* What this task involves:
Can you reproduce the stretch from the line that contains "will (x=51, y=290)." through the line that contains "visa or application", requests included, adding 125 to every coordinate in the answers? Give only those lines.

* Working data:

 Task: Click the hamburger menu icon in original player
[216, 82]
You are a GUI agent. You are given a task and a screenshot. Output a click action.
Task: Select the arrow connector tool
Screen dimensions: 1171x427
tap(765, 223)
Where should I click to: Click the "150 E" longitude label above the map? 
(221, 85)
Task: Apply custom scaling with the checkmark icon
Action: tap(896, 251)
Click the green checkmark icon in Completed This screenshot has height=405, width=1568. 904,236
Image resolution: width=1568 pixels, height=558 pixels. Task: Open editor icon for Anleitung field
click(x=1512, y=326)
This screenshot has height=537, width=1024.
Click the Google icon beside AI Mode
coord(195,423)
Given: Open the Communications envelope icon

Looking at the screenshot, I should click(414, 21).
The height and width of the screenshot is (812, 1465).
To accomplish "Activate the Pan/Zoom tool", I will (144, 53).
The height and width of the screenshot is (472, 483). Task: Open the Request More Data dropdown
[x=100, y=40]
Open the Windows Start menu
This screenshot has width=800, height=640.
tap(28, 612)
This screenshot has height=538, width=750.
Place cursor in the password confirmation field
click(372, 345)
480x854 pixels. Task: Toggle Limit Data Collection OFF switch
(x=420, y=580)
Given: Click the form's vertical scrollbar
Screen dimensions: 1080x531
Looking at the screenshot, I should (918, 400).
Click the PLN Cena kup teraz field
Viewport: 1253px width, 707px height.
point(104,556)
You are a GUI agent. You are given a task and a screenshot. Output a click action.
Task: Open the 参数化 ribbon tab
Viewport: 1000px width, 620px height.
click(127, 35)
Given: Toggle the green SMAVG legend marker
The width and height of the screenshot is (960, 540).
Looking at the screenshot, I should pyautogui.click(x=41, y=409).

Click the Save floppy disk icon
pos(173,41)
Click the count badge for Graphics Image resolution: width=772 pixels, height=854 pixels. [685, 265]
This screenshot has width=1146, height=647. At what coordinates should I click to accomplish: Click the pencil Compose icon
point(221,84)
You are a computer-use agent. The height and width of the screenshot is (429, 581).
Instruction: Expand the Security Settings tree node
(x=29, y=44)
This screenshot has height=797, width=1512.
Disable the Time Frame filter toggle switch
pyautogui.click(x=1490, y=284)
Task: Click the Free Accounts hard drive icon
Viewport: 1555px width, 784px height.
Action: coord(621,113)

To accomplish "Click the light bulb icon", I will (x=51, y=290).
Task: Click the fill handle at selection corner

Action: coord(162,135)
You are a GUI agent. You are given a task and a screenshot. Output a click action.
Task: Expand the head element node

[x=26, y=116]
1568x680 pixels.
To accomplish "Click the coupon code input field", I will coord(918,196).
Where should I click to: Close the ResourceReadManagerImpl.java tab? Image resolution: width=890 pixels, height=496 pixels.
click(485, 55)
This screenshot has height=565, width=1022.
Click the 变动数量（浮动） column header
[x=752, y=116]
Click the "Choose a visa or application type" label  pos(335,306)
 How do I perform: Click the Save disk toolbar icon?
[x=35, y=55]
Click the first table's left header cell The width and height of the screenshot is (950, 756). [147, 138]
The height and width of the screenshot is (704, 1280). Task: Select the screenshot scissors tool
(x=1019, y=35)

* Answer below:
To accomplish "Click the light bulb icon", I will (x=176, y=415).
Task: Click the fill handle at selection corner

Action: coord(287,260)
You are a GUI agent. You are given a task and a screenshot. Output a click action.
Task: Expand the head element node

[x=151, y=241]
1568x680 pixels.
To accomplish "Click the coupon code input field", I will coord(1043,321).
Where should I click to: Close the ResourceReadManagerImpl.java tab? Image resolution: width=890 pixels, height=496 pixels.
click(610, 180)
This screenshot has height=565, width=1022.
Click the 变动数量（浮动） column header
[x=877, y=241]
Click the "Choose a visa or application type" label  pos(460,431)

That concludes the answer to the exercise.